Juegos

¿Querés jugar conmigo?

Little girl playing cards with her grandparents

Es una de las frases más irresistibles que podemos oír, cuando los peques nos regalan esas palabras a fin de enseñarnos con su sabiduría el compartir sin condiciones y donde el juego es un enriqueciemiento de sentires, deseos, palabras, acciones y un sin finde posibilidades de descubrir que hay una interacción ilimitada para concretarlo donde combinadas con el otro (amigo, familia, juguete o mascota) se establecen vínculos de comunicación y medios de apropiación del medio de la realidad en fantasía.

El invitar a jugar a otro u otra (real o no) es sentirse acompañado/a y es compartir sensacine, emociones, desiciones, descubrimientos que guían al camino de sentirse libre en ese mundo creado porque no exige sino que es un espacio donde se genera una manera de resolver desde el deseo y se puede optar la realidad que se quiere vivir.

A través de las variedades de juegos ( tradicionales, por el juego mismo, espontáneos, didácticos, de proyectos ) conocemos nuevos espacios que nos permiten nuevas personas, nuevos vínculos, lugares imaginarios donde la clave de acceso es el placer de jugar y donde los tiempos y códigos que se establecen son particulares de esa instancia de vida.

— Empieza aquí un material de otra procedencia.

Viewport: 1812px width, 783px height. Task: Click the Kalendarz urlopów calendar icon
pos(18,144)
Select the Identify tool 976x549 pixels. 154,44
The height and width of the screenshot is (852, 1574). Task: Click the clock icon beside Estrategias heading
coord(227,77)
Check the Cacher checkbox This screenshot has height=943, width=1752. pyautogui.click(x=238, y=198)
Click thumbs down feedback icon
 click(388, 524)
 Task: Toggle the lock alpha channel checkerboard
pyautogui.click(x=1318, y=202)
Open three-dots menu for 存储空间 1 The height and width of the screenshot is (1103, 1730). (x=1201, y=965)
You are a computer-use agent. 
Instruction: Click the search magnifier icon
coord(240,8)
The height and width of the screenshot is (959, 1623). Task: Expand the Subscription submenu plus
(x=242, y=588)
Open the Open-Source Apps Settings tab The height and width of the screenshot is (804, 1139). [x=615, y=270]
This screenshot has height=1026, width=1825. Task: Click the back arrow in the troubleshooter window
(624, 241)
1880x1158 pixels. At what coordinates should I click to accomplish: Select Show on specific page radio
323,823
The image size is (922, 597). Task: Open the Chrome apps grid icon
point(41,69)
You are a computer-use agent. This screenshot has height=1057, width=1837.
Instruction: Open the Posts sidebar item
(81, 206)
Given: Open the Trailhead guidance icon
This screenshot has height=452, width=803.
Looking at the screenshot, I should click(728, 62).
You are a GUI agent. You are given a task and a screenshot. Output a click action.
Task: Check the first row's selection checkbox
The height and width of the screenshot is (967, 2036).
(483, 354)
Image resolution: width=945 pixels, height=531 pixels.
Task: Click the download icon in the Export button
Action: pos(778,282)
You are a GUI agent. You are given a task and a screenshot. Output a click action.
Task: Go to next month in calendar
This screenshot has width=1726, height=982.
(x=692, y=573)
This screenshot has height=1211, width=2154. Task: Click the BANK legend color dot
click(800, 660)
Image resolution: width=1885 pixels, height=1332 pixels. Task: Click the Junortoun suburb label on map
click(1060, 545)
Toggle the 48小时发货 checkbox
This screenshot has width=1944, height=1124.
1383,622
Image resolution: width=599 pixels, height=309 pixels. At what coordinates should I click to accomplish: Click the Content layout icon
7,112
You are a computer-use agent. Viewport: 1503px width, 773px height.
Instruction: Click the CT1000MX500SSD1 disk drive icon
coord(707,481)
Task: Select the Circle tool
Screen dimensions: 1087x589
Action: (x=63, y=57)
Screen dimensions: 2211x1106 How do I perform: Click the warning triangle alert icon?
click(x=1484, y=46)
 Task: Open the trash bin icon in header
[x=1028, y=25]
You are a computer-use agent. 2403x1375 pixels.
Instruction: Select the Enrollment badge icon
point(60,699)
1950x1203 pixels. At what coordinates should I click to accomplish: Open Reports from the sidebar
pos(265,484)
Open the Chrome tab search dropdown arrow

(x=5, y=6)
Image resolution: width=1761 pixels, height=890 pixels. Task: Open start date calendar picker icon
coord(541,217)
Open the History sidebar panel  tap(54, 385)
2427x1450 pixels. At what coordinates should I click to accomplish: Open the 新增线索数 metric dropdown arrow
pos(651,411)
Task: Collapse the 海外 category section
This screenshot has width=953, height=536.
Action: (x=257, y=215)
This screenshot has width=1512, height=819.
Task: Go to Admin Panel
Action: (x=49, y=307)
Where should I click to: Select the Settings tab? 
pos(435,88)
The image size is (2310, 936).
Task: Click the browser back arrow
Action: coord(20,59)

La invitación a jugar es una oportunidad de comunicar y de convocar en sí misma, los peques suelen re-crear libremente es espacios conocidos y desde la propia conformidad donde la espontaneidad es la guía de las acciones; por eso les propongo aceptar siempre este tipo de actividades para poder experimentar la sensación de libertad y bienestar que en ella está implícita.